Regret and guilt. And anger that he had to feel guilt for things he couldn't remember doing. Desperate confusion at why it had to be this way. And through it all, a pang of sadness with the image of the silvery tear of a girl he couldn't or wouldn't remember loving. He'd always considered himself above such things. How could he accept having spent over a year of his life devoted to her? It went against everything he took pride in being, believing. Why would he willingly turn his life upside down?
And then there was her to consider. If he had cared for her -- and he knew he had, if only in that dim sort of way one knows things in a dream -- how could he put her through all that? He was sure he could do nothing but hurt her anyway. What did he know about love?
He was so engrossed in his thoughts that he barely heard the knock on the door.
The sound came again, hollow and piercing, and Tsukasa roused himself and looked around. No ghost?

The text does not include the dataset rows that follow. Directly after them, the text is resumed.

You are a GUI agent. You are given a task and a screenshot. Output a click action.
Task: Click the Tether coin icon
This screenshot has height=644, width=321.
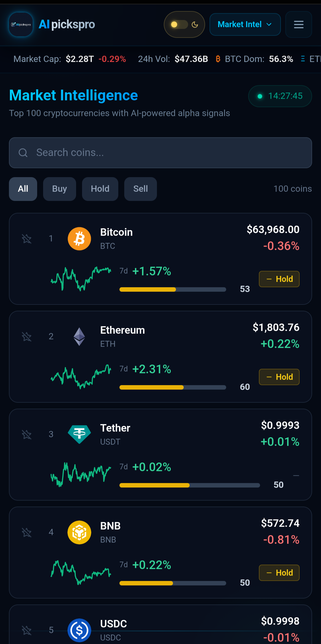79,434
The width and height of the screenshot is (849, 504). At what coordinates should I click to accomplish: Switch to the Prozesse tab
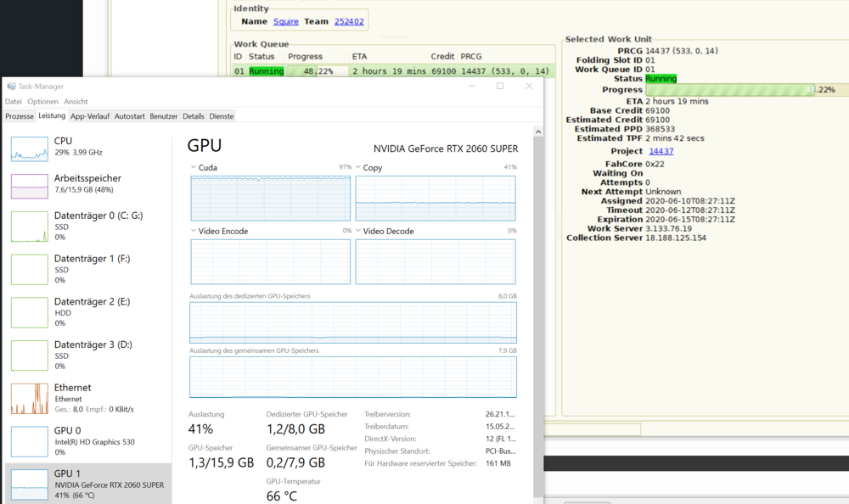coord(20,115)
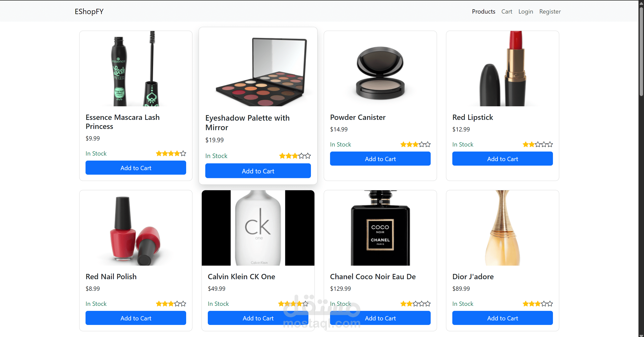Click star rating of Eyeshadow Palette
Screen dimensions: 644x337
click(295, 156)
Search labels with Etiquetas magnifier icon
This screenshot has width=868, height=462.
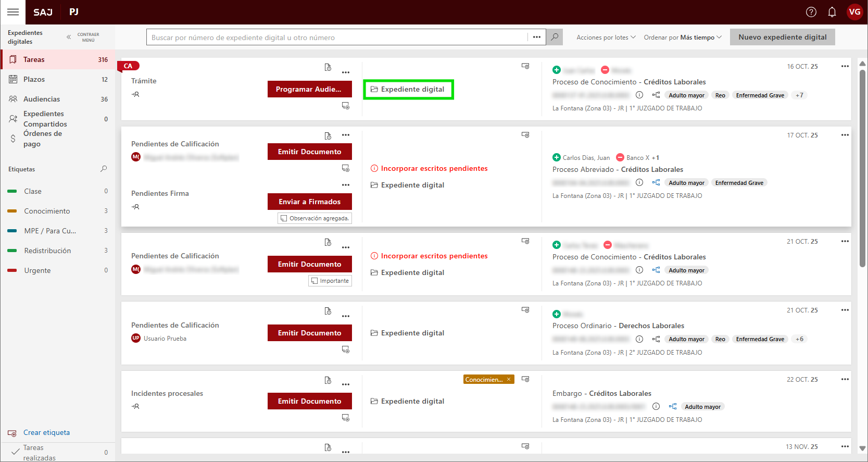104,169
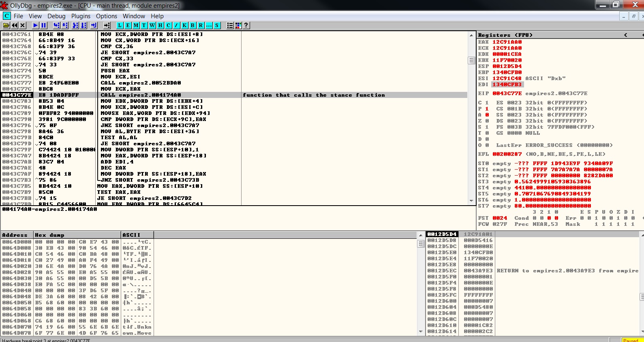This screenshot has height=342, width=644.
Task: Click the Address column header in dump
Action: [x=16, y=235]
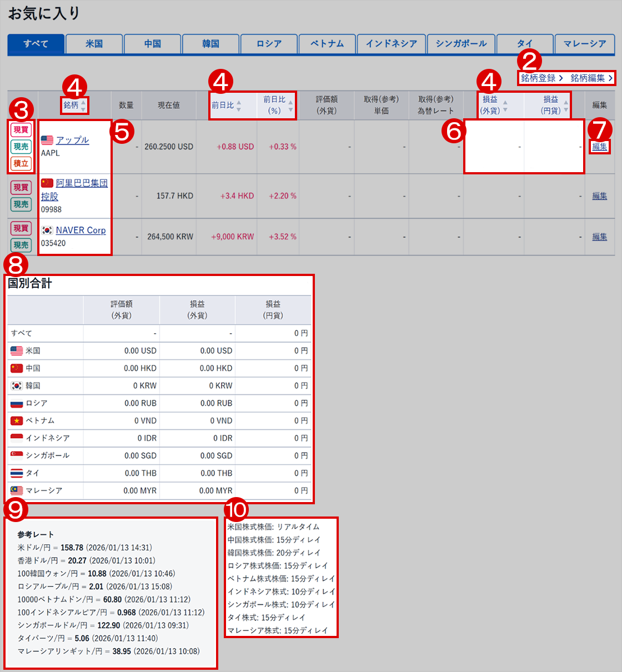Click the Korea flag beside NAVER Corp
The image size is (622, 672).
[47, 230]
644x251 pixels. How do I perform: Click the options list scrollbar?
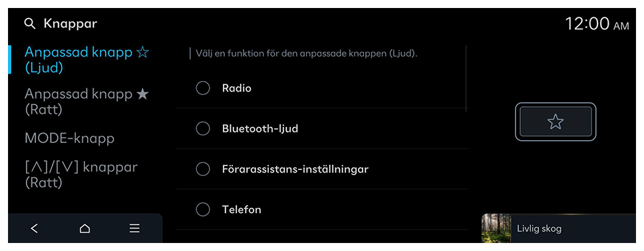[466, 78]
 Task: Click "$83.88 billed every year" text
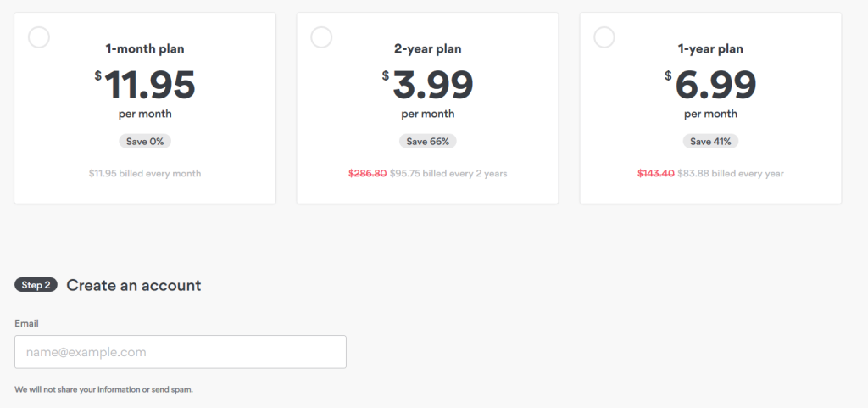(x=731, y=173)
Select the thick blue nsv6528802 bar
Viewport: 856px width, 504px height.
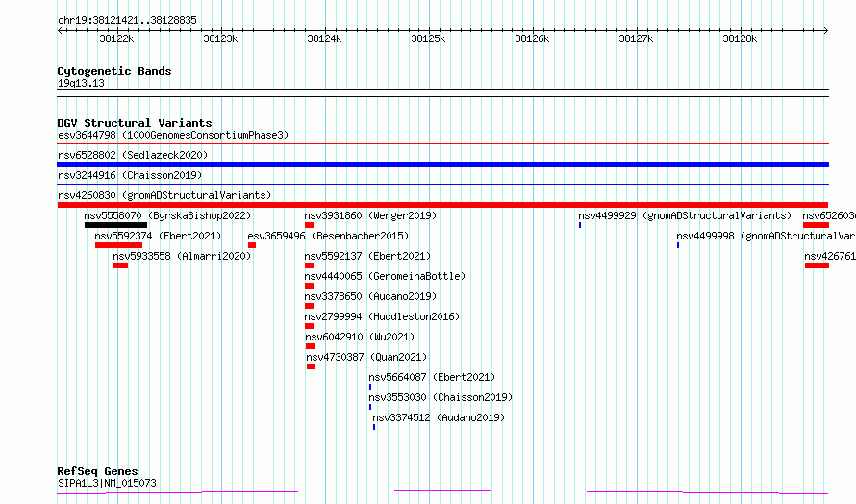442,164
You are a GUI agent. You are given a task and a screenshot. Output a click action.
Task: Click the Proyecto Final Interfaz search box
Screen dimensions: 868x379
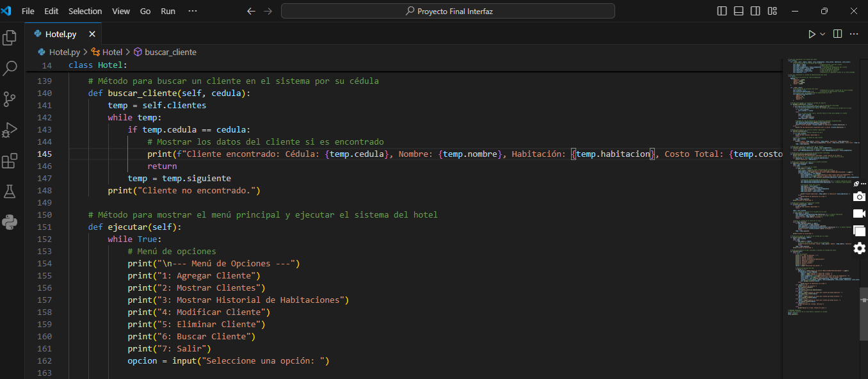(x=448, y=11)
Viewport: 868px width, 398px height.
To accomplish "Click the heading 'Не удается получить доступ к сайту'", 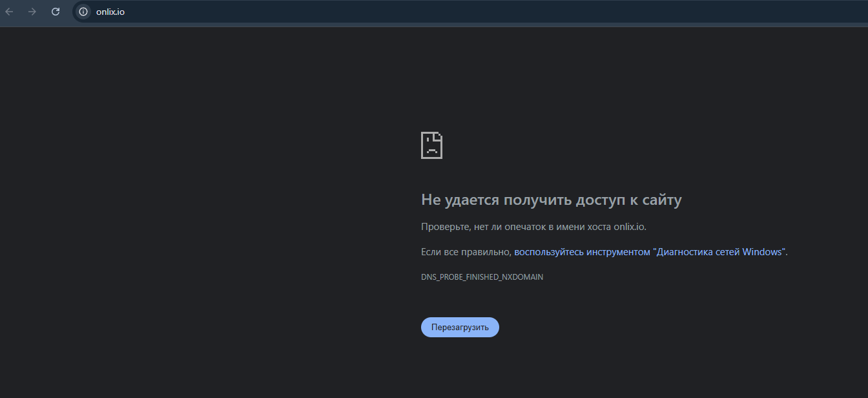I will tap(552, 200).
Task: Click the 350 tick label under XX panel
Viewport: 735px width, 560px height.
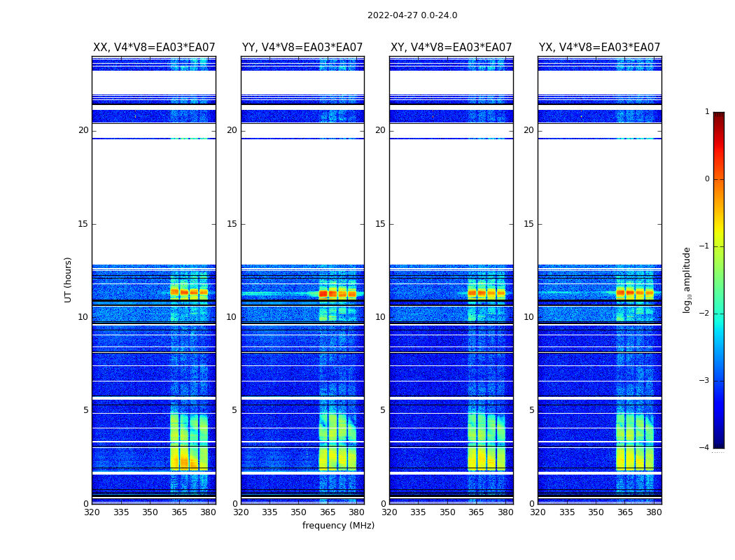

Perhaps this insane dream was over sooner than anticipated, and a nurse was at his door with this morning's breakfast. Excited at the prospect, Tsukasa leapt to his feet and went rushing for the door so fast that he never thought to look out the window and see that it was, in fact, still night.
So he was utterly shocked when the door flew open and he was standing face-to-face with a hooded black cloak.
"What the--" Tsukasa tumbled back a few feet, then regained his senses. "What the hell are you!?" The figure made no reply. "Come on," Tsukasa raged, all his nerves on edge. "Let me see your--" and he ran toward the new arrival, grabbing the hood with both hands and forcing it backwards-- "FACE!"
Now he could. And it was Tsukasa's own face.
"Yo," Amon saluted him, the sarcastic clip to his voice and his movements the same as Tsukasa remembered. He didn't even bother trying to figure out how he knew this lookalike... the answer was sure to have to do with patches of white fog in his memory. He just answered Amon's scowl. Two bad attitudes faced off in the room for a silent moment.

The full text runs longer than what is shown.